___ Текст страницы

Подлость и есть такое превращение бытия, которое ставит человека в
предельные ситуации. От подлости нельзя отмежеваться, вне ее нельзя стать,
от нее не охранит ни насмешка, ни гнев, ни самое увесистое социальное
положение. Подлость -- тот огонь, который сжигает все одежды человека и
ставит его, обнаженного, на грань бытия и небытия.
Та буря чувств, которая разыгрывается в человеческой душе при
соприкосновении с подлостью, вовсе не есть, как явствует из вышеизложенного,
негодование по поводу чего-то внешнего. Подлостью люди соединены вернее, чем
другими узами; именно к подлости нельзя оставаться посторонним, ибо,
повторим, игнорируя ее, ты сам неминуемо оказываешься подл. И потому
проявления подлости образуют смысловой центр нравственного мира. Без
подлости и ее разъедающего всякую обособленность воздействия нравственность
скоро выродилась бы в доктринерство и схоластику. Как, между прочим, и
случалось со многими моральными системами.
x x x
Подлость -- тот эфир зла, наилегчайшая и всепроникающая субстанция
порочности, которая пронизывает собой все события жизни и проявления
человеческой натуры. Всякая моральная система стремилась прельстить
человеческую душу "землей обетованной" -- той совокупностью норм и способов
действий, следуя которым человек оказывается благ и непогрешим. Границами
этого священного непотопляемого острова мы отмежевываемся от бушующего
вокруг нас жизненного моря, представляя себе пороки и прегрешения
человеческой души в виде отвратительных чудовищ, живущих в глубине
неспокойной стихии. Так оно и было бы, не существуй спасительной подлости,
которая не позволяет никому отгородиться от порочного мира собственной
добродетельностью. Испарения поднимаются с поверхности моря, призраки
являются на счастливый остров, тяжелые сны овладевают обитателями блаженного
места. И нет от них избавления.
Метафорами подлости являются эти образы, неотступность жизни выражают
они. Каждый претерпевает собой все зло мира, и нет в порочном мире --
беспорочного человека. Утверждая эту истину, подлость понуждает добро быть
деятельным, непритязательным, скромным, участливым. Кичливость, нередко
овладевающая очень сильными и на редкость добродетельными людьми, испаряется
благодаря дыханию подлости. Неизбавимость мира от подлости придает всем
нравственным усилиям смысл.
Из изложенного должно быть ясно, почему мне кажется, что человеческая
душа испытывает инстинктивное тяготение к подлости. Только в подлости
личность обретает свое лицо и открывает, что она есть. Тот же, кто никогда
не претерпел подлости, кто никогда не пережил ее в себе -- тот мертв, тот
никогда не жил.

______

## Что нужно сделать
1. Ответь по тексту о подлости на три вопроса:
(a) Что, по тексту, не охранит человека от подлости?
(b) Во что без подлости скоро выродилась бы нравственность?
(c) Что испаряется благодаря дыханию подлости?
2. Перескажи текст о подлости в двух предложениях.
3. Продолжи текст о подлости дальше, после его последней фразы.
Листинг ниже никак не связан с текстом о подлости.

___ Исходные данные

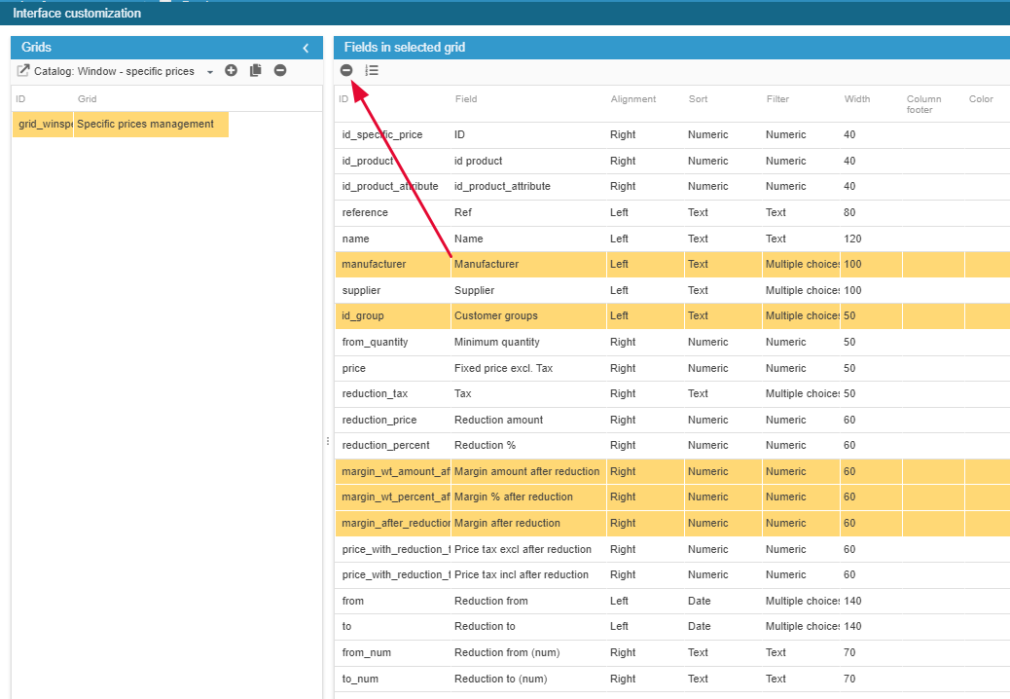Screen dimensions: 1010x699
Task: Remove selected fields using the minus icon
Action: click(346, 70)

______

## Ответы к заданиям
1.
(a) Ни насмешка, ни гнев, ни самое увесистое социальное положение.
(b) В доктринерство и схоластику.
(c) Кичливость, которая нередко овладевает очень сильными и на редкость добродетельными людьми.

2. Подлость предстает в тексте всепроникающим «эфиром зла», от которого никто не может отгородиться собственной добродетелью, и потому ее проявления образуют смысловой центр нравственного мира. Подлость заставляет добро быть деятельным и скромным и придает смысл всем нравственным усилиям, а тот, кто никогда не пережил ее в себе, никогда не жил.

3.
Гнев одолевает страх. Пришедшая в гневное исступление душа преступает
сковывающие препоны, пренебрегает угрозой, не смущается карой. Нет силы,
способной остановить того, кто охвачен гневом. Все, что личность сковывает,
что мешает человеку быть самим собой, что угнетает в нем самобытные свойства
и способности души, все это давящее, унижающее, порабощающее, сжигается
благородным гневом. Его беспощадное пламя уничтожает робость, боязнь,
душевные комплексы, неуверенность в своих силах; гнев очищает и дух, и жизнь
человеческую. И потому мы вправе сказать: без гнева нет свободного человека!
Верно, гнев способен уничтожить и повергнуть без вины виноватого. В
гневливости часто усматривают, и не без основания, источник несправедливых
поступков и суждений. Гнев подобен удару молнии. Загорается все вокруг,
пляшут буйные языки пламени. Огненная стихия гнева способна поглотить разум,
волю, достоинство личности. Однако и природный огонь способен обратить в
мертвую пустыню леса, степи, селения. Несмотря на это, ведь не гасят люди
огни в своих очагах, и не стоят темными, боязливыми их дома. Гроза не только
опасна, она -- благодатна. Земля пьет живительную влагу, рассеяна затхлость
воздуха. Свежо и легко дышится, возрождается желание жить!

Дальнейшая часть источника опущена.